Edited by CloverReef
Posted
15 hours ago, CloverReef said:

Man I wiiiish I could plan ahead like this! But then I know what’s going to happen and I lose interest, like ridiculously quick. My deaths are usually thought out 1-3 chapters ahead. Every now and then when it feels right, it’ll just happen in the moment. This sounds like I’m killing off characters left and right, lol, but I’m really not. I don’t kill off characters all that often. Maybe it’s weird, but I kinda wish I killed them off more often, but those perfect moments don’t happen nearly enough. 

For me, major deaths are generally planned...kinda as goal posts.  Though I do worry that I’ll subtly sabotage and weaken the characterization a bit so I don’t get too attached to the condemned. 

 

Posted

Stupidest reason I have ever had for killing off a character, was because my beta at the time thought the character was irritating. It was the main character… And I killed him like chapter 2. lol, story took a maaaaajor shift in another direction right there, and not for the better. I don’t recommend it. 

Posted
5 hours ago, CloverReef said:

Stupidest reason I have ever had for killing off a character, was because my beta at the time thought the character was irritating. It was the main character… And I killed him like chapter 2. lol, story took a maaaaajor shift in another direction right there, and not for the better.
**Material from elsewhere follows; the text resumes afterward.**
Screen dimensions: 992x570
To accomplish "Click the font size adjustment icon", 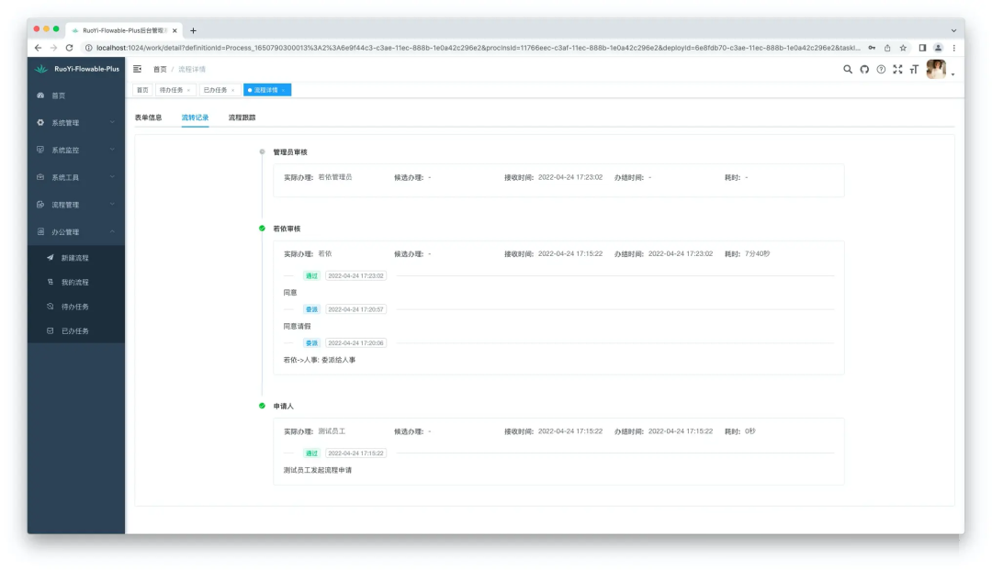I will click(x=914, y=69).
I don’t recommend it. 

:behead: “oopsie”

Yeah, I think these characters might have grounds to sue us for emotional distress…

  • 4 weeks later...
Posted

I often get attached to my characters, and while sometimes might have trouble letting go I still can because it can make the story better. Granted my current story is an Urban Fantasy with stripes of horror, so there’s a decent amount of gruesome death. And I often have it on page to be read. 

Posted
14 hours ago, Sinfulwolf said:

I often get attached to my characters, and while sometimes might have trouble letting go I still can because it can make the story better. Granted my current story is an Urban Fantasy with stripes of horror, so there’s a decent amount of gruesome death. And I often have it on page to be read. 

I love horror fantasy fusions. But yeah, I absolutely believe you can be super attached to your characters and empathize with them yet still be more than happy to slaughter the fuck out of them. Doesn’t mean you’re less attached than someone who wouldn’t hurt their characters, I think it just means that you made a difficult decision, or like the more emotionally driven writers like me, let the story sweep you away and did what it demanded.